(Entries on locating words and elements)
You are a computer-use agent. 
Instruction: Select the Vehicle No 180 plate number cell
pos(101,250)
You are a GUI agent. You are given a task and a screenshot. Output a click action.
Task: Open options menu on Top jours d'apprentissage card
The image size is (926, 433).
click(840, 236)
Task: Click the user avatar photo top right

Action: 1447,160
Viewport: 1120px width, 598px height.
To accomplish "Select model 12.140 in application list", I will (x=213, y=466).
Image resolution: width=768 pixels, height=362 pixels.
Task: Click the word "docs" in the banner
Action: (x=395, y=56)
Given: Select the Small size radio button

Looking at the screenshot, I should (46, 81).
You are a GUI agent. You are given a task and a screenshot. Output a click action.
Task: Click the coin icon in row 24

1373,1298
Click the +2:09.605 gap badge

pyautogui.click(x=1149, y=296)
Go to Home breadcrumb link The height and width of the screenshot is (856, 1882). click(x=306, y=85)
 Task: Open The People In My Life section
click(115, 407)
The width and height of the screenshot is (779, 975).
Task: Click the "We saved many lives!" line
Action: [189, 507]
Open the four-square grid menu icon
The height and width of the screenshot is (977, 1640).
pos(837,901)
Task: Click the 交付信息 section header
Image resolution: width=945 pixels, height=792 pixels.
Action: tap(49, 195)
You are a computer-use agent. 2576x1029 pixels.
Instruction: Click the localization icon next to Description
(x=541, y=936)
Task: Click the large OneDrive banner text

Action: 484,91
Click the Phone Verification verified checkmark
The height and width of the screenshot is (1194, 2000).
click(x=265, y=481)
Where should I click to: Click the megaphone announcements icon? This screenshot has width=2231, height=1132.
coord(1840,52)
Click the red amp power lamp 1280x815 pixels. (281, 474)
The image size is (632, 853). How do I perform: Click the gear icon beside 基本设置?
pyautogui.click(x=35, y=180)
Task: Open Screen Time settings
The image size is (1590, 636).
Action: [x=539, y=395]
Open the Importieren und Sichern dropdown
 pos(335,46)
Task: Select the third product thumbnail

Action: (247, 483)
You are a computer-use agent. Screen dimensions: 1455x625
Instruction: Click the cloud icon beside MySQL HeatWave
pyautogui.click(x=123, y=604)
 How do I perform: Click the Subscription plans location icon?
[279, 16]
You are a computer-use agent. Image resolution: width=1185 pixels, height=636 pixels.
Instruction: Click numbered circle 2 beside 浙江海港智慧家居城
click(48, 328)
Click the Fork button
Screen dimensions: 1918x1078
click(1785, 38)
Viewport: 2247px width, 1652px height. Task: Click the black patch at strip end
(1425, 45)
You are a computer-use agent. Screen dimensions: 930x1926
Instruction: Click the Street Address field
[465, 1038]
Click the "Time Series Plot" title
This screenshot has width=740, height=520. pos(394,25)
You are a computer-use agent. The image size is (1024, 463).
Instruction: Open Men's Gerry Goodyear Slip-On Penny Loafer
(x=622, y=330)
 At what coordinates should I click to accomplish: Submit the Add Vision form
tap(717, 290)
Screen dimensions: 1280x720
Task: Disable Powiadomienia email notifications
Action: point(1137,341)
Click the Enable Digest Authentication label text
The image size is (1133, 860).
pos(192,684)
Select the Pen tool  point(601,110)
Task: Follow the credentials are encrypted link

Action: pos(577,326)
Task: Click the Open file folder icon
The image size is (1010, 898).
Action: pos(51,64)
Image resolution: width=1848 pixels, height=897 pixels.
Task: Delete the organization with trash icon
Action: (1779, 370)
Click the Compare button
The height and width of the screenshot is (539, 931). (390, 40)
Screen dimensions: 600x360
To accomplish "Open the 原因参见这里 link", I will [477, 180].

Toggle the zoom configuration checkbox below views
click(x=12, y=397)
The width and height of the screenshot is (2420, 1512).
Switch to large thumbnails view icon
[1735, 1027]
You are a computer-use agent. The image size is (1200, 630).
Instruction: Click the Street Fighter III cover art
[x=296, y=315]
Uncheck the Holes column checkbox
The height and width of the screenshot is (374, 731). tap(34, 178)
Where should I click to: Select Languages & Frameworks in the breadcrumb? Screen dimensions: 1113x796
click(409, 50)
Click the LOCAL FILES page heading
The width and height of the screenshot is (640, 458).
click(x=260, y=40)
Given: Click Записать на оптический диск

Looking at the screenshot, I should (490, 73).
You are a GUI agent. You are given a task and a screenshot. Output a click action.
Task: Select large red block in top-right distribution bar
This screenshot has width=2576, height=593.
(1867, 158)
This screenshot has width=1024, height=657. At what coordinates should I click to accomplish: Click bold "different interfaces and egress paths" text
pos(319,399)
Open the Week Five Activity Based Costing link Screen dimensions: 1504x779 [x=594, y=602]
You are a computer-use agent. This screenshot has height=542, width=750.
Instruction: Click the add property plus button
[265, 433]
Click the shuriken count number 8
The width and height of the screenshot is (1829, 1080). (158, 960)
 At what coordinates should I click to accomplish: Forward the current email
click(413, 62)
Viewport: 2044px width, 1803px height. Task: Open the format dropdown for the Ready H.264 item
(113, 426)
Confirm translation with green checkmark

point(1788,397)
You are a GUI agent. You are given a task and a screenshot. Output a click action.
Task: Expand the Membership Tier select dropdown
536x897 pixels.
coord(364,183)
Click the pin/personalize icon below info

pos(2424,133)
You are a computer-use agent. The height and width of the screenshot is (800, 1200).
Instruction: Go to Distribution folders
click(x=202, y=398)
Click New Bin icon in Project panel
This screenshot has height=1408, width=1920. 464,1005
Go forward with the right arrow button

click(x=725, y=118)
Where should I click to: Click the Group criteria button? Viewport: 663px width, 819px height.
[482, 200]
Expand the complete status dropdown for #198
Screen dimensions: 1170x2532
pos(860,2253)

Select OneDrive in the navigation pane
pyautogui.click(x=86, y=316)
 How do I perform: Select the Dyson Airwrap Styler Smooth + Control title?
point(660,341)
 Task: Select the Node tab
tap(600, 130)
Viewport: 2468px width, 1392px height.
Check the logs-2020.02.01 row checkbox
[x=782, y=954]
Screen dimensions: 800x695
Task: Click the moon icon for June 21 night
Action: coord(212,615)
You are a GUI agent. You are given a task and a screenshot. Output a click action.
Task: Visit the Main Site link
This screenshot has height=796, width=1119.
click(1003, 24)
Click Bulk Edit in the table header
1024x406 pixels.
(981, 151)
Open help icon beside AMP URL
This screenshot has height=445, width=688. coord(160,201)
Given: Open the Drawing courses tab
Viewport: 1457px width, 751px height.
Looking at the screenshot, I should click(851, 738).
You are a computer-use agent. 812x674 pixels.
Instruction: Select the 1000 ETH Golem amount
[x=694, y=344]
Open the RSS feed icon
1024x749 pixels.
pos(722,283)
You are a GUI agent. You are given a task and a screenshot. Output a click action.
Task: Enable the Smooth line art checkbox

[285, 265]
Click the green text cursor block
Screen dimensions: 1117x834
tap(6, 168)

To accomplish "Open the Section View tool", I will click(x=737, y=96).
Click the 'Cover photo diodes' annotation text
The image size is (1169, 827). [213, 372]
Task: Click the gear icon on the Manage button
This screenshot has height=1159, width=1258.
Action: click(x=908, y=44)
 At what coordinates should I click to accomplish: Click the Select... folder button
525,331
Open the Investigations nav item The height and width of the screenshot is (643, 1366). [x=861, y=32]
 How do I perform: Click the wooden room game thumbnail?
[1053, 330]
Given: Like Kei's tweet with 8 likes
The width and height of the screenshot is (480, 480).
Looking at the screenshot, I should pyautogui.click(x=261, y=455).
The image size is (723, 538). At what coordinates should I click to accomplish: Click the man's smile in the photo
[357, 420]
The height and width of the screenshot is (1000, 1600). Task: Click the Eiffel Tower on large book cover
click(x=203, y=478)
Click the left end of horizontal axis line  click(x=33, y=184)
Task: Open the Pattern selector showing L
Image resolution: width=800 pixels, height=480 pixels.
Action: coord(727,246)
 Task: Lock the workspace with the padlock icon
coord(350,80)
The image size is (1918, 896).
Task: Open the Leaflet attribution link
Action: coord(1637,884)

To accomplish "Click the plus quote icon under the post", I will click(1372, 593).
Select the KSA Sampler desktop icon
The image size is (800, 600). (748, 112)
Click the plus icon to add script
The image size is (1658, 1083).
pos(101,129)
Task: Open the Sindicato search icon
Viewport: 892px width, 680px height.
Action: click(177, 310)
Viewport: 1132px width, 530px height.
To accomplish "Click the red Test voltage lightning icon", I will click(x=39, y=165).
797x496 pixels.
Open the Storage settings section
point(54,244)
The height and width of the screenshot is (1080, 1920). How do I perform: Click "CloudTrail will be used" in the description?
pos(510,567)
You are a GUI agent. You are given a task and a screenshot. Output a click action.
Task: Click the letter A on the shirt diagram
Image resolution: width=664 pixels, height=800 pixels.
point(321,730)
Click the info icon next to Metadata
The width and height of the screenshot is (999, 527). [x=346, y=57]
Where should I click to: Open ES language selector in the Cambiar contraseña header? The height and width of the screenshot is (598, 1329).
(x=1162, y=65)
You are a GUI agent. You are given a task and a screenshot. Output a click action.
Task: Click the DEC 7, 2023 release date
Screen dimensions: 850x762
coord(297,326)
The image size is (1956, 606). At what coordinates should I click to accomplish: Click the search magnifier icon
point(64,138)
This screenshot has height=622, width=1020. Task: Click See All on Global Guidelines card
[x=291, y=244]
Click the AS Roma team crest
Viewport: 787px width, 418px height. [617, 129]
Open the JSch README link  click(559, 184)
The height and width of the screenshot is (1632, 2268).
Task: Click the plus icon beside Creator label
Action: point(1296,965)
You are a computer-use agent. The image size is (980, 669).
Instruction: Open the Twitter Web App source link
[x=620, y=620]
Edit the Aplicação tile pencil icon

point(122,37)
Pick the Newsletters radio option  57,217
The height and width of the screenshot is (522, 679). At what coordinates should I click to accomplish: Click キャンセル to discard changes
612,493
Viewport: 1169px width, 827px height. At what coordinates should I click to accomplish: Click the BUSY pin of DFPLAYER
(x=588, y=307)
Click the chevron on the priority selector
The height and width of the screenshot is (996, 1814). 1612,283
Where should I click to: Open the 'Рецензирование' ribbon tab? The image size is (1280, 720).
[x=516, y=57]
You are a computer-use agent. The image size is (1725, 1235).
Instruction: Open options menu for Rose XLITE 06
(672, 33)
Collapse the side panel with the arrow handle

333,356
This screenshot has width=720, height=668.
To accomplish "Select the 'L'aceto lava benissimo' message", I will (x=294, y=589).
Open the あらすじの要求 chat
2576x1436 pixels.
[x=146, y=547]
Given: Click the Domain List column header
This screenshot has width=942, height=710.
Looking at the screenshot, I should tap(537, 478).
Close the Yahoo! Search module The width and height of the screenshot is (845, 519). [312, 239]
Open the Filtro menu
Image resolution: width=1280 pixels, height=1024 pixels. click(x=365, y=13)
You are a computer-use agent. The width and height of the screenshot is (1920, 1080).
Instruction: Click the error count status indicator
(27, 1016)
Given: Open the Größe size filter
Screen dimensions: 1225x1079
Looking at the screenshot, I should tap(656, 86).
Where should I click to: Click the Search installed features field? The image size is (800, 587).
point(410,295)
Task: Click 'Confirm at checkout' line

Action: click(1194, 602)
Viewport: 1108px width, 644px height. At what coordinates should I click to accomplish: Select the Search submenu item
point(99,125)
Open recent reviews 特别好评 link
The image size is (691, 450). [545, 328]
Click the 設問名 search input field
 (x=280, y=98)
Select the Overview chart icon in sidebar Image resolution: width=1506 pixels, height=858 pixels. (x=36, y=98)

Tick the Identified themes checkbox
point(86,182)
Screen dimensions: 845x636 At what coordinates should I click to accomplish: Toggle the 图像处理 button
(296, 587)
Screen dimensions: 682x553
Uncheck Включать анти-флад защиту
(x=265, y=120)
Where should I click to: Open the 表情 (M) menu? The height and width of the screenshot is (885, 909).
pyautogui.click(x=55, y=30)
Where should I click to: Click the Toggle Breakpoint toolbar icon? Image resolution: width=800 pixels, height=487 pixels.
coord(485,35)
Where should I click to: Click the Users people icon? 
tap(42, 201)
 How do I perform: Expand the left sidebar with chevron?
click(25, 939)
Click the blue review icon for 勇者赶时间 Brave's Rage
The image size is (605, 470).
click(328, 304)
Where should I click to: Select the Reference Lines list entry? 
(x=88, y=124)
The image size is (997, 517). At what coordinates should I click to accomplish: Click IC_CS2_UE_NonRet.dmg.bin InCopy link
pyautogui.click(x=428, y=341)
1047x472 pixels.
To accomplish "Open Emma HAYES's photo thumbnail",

▶ **WHAT IS NEEDED**: Format everything from the start of the records down to the line containing "pos(837,901)" as a JSON list of strings, with one string per line and blank lines omitted.

▶ **TASK SOLUTION**:
[
  "You are a computer-use agent. ",
  "Instruction: Select the Vehicle No 180 plate number cell",
  "pos(101,250)",
  "You are a GUI agent. You are given a task and a screenshot. Output a click action.",
  "Task: Open options menu on Top jours d'apprentissage card",
  "The image size is (926, 433).",
  "click(840, 236)",
  "Task: Click the user avatar photo top right",
  "Action: 1447,160",
  "Viewport: 1120px width, 598px height.",
  "To accomplish \"Select model 12.140 in application list\", I will (x=213, y=466).",
  "Image resolution: width=768 pixels, height=362 pixels.",
  "Task: Click the word \"docs\" in the banner",
  "Action: (x=395, y=56)",
  "Given: Select the Small size radio button",
  "Looking at the screenshot, I should (46, 81).",
  "You are a GUI agent. You are given a task and a screenshot. Output a click action.",
  "Task: Click the coin icon in row 24",
  "1373,1298",
  "Click the +2:09.605 gap badge",
  "pyautogui.click(x=1149, y=296)",
  "Go to Home breadcrumb link The height and width of the screenshot is (856, 1882). click(x=306, y=85)",
  " Task: Open The People In My Life section",
  "click(115, 407)",
  "The width and height of the screenshot is (779, 975).",
  "Task: Click the \"We saved many lives!\" line",
  "Action: [189, 507]",
  "Open the four-square grid menu icon",
  "The height and width of the screenshot is (977, 1640).",
  "pos(837,901)"
]